ITAR and export-control tightening (USML Category XV(e)(12), ECCN 9A515) further constrain the supply. The 2024 State and Commerce rule updates eased allied licensing but kept core propulsion tech tightly controlled — meaning U.S. citizens or permanent residents fill nearly every test-engineering seat at Van Horn, McGregor, or Stennis. Europe and India are building indigenous capability in response, but that talent pipeline is years from competing for Artemis-scale work.
NASA's own OIG audit flagged four Artemis systems with $5.9 billion in combined contract value now facing cancellation or repurposing (including propulsion elements) while Glenn Research Center, "at the technical heart of Artemis," manages cryogenic fluid management and propulsion projects essential to the campaign. The agency's lean posting count (seven roles in a week) masks a reliance on prime and subcontractor workforces that are simultaneously bidding for the same engineers Blue Origin and SpaceX are hiring.
Chemical thruster test expertise — particularly LOX/LH2 and deep-throttle methalox — is the bottleneck. Blue Origin's Van Horn surge is a bet that owning the test infrastructure and the test team beats subcontracting it. SpaceX's Raptor hiring shows the same logic at production scale.
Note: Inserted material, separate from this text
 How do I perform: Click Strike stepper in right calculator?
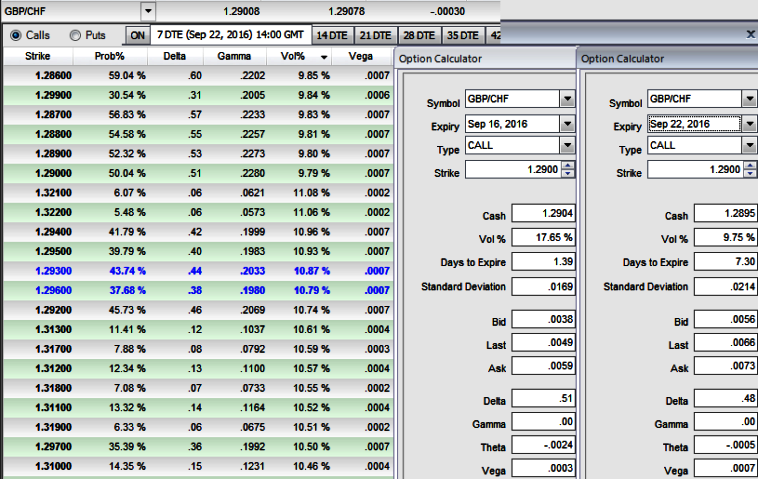(x=749, y=170)
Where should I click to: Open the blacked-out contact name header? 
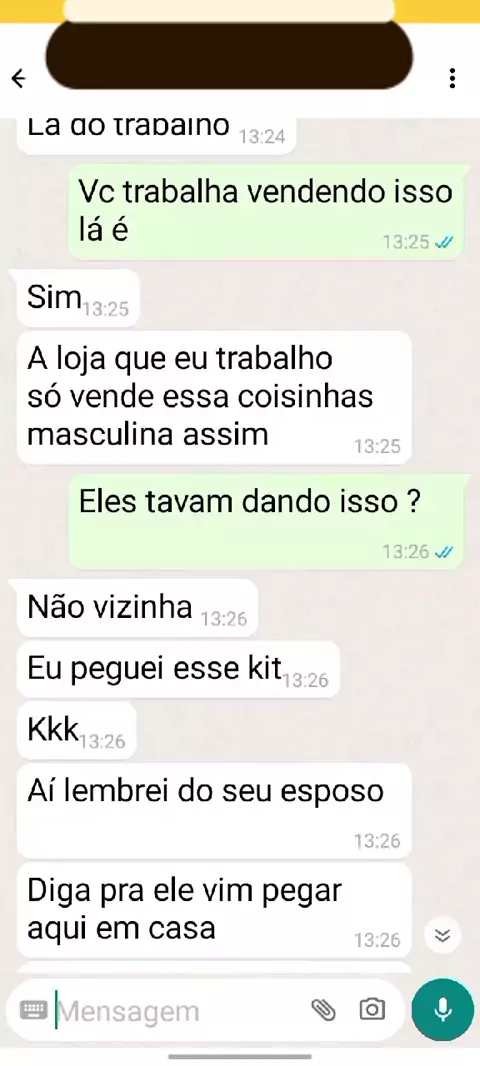coord(230,56)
Whoever retains the engineers who have survived a full qualification campaign (multiple hot-fires, anomaly resolution, flight-certification paperwork) wins the next lander contract.
Milestones That Will Test the Bet
The BE-7 test campaign at Van Horn is not an open-ended development program — it is sequenced to a flight manifest that NASA and Blue Origin have already committed to paper. The nearest gate is New Glenn's return to flight after the May 28, 2026 integrated vehicle hotfire anomaly that CEO Dave Limp described as "significant." Blue Origin has stated it is on a path to fly again this year, a prerequisite for every lunar mission that follows.
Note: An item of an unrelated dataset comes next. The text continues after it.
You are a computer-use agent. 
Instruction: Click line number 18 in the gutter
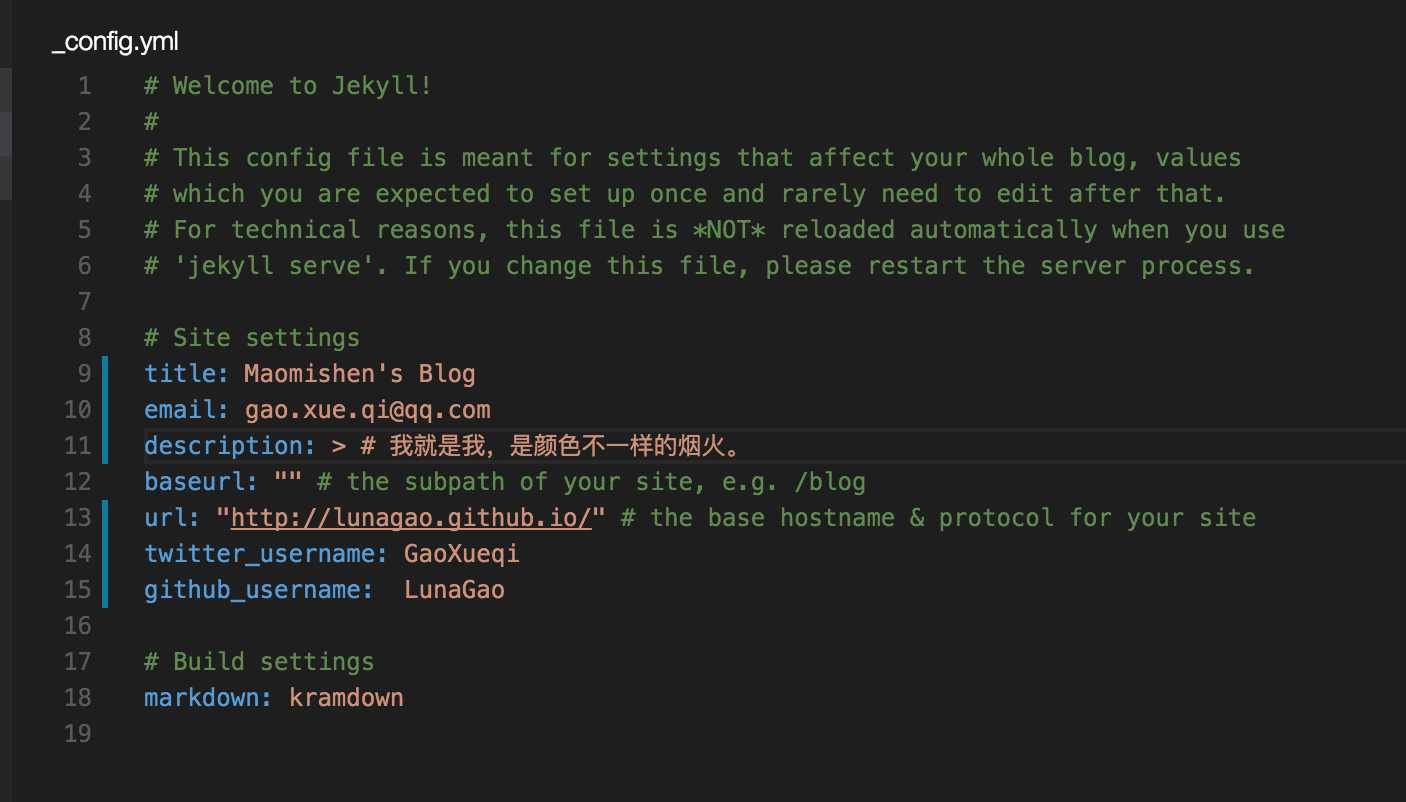click(77, 698)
If New Glenn flies in late 2026, the first BE-7 to leave the test stand will ride on NG-4, the Blue Moon Mark 1 Pathfinder mission (MK1-SN001 "Endurance") under NASA's CLPS CT-3 task order. Next2Space's manifest shows this flight in 2026; SpaceLaunchSchedule projects March 2027. Either way, the lander must demonstrate the BE-7 in both descent and ascent modes, cryogenic fluid management, precision landing within 100 meters, and continuous downlink — all systems the Van Horn workforce is qualifying now.
A second CLPS flight, carrying NASA's VIPER rover, is manifested for December 2027 on NG-5. That mission adds the complexity of a 100-day surface campaign in permanently shadowed regions, putting the BE-7's deep-throttle capability and long-duration restart through an operational test no ground stand can replicate.
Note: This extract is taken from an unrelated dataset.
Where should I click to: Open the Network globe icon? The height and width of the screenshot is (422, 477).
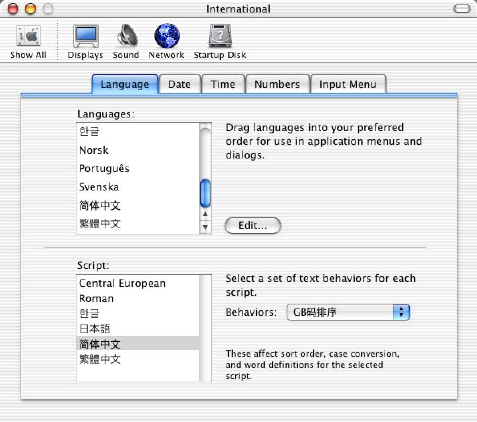pos(167,35)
In parallel, the engine is baselined for the Cislunar Transporter, a Lockheed Martin transfer element that will move the Blue Moon Mark 2 lander from that transfer orbit for NASA's second Human Landing System award (Artemis V timeframe). The Transporter's development pace is tied to the same BE-7 qualification data flowing out of Van Horn.
The OIG's 2024 report flagged that Blue Origin was still closing shortfalls from the Mark 2 preliminary design review. The hiring surge in West Texas (test engineers, data analysts, facility techs) is the tangible response: each role exists to burn down risk on a schedule where the next static fire, the next New Glenn flight, and the first lunar landing attempt are not abstract milestones but hard dates on a launch manifest. The test stands at Van Horn are hot. The engineers who show up will decide whether those dates hold.